Raven 23 was told to leave the square and return to the Green Zone at 12:14, according to the logs. But one minute later, the convoy reported that one of its heavily armored vehicles was disabled. Guards jumped out of another truck and set up a tow rig, still under fire, according to the logs.

"R23 in trfc still under sporadic SAF," the log shows at 12:20 p.m., as the convoy made its way back to the Green Zone.

"Unless these guys are lying to their command watch in real time, making up stuff, that's real-time reporting that they were taking small arms fire," said defense attorney Thomas Connolly, who represents Nick Slatten, a former Army sergeant and indicted Blackwater guard.

Connolly gave the logs to the AP because he said prosecutors knew there was evidence of a firefight, yet unfairly described it as a massacre.

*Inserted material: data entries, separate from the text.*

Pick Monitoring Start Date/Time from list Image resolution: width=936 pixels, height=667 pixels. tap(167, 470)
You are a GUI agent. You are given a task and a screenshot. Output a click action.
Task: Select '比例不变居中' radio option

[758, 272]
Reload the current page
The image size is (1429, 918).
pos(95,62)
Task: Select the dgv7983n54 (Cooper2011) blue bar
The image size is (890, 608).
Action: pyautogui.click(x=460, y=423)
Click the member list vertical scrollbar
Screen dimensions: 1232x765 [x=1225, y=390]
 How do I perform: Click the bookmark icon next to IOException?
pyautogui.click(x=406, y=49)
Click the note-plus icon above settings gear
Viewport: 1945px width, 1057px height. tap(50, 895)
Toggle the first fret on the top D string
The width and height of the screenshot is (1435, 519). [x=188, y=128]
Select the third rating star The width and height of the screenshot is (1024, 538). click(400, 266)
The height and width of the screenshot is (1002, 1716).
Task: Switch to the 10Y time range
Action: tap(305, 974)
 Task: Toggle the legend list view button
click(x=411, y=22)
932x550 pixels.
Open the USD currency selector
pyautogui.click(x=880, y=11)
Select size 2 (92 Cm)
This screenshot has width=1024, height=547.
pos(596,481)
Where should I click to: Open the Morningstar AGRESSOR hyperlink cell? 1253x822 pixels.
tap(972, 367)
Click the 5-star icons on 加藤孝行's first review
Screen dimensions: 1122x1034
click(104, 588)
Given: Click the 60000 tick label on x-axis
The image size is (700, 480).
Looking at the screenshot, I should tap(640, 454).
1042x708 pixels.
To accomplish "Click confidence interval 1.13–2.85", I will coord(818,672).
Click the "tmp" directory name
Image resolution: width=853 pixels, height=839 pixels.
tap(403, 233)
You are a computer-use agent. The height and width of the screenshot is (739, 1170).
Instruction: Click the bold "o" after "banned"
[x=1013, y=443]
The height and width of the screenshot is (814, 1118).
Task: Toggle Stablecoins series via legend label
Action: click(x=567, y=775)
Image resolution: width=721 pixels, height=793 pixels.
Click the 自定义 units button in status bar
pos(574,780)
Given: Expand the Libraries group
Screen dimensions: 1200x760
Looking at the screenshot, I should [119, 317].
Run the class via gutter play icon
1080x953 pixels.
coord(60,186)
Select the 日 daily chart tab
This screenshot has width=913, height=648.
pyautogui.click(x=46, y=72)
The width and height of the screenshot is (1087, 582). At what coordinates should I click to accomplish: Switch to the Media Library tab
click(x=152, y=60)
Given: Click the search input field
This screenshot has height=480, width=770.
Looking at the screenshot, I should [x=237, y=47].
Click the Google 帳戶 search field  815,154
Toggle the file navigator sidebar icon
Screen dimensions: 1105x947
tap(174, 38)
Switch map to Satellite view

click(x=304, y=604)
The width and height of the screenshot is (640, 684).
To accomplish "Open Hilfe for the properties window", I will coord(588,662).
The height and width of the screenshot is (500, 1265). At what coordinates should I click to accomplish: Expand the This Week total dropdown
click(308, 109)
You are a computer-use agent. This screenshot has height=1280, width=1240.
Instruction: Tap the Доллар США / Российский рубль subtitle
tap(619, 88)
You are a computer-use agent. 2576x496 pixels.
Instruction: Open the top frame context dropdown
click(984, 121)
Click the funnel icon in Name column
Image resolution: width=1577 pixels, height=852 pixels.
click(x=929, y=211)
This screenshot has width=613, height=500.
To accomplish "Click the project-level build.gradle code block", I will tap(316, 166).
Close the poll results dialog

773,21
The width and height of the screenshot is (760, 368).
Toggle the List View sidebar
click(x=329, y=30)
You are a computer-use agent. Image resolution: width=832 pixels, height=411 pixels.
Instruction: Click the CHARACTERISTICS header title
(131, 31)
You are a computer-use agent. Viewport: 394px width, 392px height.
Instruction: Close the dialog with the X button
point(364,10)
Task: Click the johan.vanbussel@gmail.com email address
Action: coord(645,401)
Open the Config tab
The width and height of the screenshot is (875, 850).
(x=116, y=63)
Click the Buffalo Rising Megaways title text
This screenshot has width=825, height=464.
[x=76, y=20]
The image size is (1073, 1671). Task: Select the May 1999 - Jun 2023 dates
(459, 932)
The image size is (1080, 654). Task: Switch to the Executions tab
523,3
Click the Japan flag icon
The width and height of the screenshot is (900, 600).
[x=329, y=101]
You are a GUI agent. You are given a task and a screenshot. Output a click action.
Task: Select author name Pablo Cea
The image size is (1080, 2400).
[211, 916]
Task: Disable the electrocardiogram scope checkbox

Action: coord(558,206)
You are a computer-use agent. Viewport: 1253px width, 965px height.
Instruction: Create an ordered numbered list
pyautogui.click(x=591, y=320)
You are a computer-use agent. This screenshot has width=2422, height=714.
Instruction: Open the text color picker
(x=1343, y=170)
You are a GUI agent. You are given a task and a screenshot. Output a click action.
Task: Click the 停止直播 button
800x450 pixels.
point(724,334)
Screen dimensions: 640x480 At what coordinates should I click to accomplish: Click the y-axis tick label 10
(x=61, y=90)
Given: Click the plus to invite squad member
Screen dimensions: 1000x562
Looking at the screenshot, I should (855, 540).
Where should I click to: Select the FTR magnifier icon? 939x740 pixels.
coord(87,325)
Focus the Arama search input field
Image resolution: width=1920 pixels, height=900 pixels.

"The Justice Department began their presentation to the American people with a lie," Connolly said.

Justice Department spokesman Dean Boyd declined to discuss the logs.

"We cannot comment on evidence related to a pending case, but we are fully prepared to address in court arguments made by the defense concerning the documents you reference," he said.

Blackwater, based in Moyock, N.C., confirmed the authenticity of the logs but declined further comment.

The logs add new uncertainty to an already murky case.

Iraqi witnesses said the only shots fired were by Blackwater. Some Raven 23 members, including at least one who set up the tow rig, told authorities they saw no gunfire, according to people close to the case who spoke on condition of anonymity because they were not authorized to discuss it publicly.

Others in the convoy also told authorities they did see enemy gunfire.

But Blackwater turned over to prosecutors pictures of vehicles pocked with bullet holes, which the company said proves the guards were shot at.

The photos were not time-stamped, however, and the trucks were repainted and repaired by the time FBI agents began investigating.

The Iraqi government has labeled the guards "criminals" and is closely watching the Blackwater case. The shooting strained diplomacy between Washington and Baghdad and fueled the anti-American insurgency in Iraq.

U.S. prosecutors were aggressive in their charges against the guards. They used an anti-machine gun law to attach 30-year mandatory prison sentences to the charges. And though they can't say for sure exactly which guards shot which victims, all five guards are charged with 14 counts of manslaughter.

A sixth Blackwater guard struck a deal with prosecutors, turned on his former colleagues, and pleaded guilty to killing one Iraqi and wounding another.

Mark Hulkower, an attorney representing Army veteran and former Blackwater guard Paul Slough, said the logs undermine prosecution claims.